# Directions for this task:
Search the material and gather each line with "settings" in it.

***

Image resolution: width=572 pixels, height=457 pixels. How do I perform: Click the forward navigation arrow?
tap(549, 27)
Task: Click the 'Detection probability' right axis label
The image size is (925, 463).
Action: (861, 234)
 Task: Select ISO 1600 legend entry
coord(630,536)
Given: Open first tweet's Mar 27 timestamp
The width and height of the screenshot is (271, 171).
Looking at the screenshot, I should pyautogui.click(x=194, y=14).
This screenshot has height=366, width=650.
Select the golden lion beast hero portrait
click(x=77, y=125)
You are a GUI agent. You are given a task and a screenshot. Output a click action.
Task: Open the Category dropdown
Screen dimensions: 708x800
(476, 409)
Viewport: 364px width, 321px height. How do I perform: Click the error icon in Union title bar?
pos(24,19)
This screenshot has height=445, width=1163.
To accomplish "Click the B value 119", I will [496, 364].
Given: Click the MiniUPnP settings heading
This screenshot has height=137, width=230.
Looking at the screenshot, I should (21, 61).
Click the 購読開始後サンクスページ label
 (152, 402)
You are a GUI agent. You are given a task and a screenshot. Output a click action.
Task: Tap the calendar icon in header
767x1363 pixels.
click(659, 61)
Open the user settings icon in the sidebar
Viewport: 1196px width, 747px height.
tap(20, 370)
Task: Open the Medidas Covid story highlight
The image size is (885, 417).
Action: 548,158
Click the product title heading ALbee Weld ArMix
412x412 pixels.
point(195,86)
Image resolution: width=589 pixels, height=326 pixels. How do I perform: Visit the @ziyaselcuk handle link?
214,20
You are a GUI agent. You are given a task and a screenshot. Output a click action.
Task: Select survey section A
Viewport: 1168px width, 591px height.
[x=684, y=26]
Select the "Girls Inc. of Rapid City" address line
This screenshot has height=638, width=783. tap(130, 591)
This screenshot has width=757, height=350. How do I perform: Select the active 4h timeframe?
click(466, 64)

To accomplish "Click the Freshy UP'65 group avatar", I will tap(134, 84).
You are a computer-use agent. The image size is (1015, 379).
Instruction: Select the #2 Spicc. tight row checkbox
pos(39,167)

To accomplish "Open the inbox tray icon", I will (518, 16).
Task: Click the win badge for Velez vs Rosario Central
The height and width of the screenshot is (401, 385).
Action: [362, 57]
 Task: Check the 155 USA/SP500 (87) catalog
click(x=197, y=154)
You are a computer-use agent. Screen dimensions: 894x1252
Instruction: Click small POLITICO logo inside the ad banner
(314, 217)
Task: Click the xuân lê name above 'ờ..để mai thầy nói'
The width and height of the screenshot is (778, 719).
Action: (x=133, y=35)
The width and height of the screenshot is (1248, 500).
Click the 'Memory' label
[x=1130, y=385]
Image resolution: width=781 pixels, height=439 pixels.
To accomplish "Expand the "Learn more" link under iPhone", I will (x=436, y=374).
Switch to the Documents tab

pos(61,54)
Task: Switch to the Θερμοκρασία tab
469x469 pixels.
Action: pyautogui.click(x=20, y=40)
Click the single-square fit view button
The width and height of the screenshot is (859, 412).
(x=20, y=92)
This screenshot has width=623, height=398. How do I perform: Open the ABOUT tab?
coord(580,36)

***

# Output for this task:
Given: Click the MiniUPnP settings heading
Open the user settings icon in the sidebar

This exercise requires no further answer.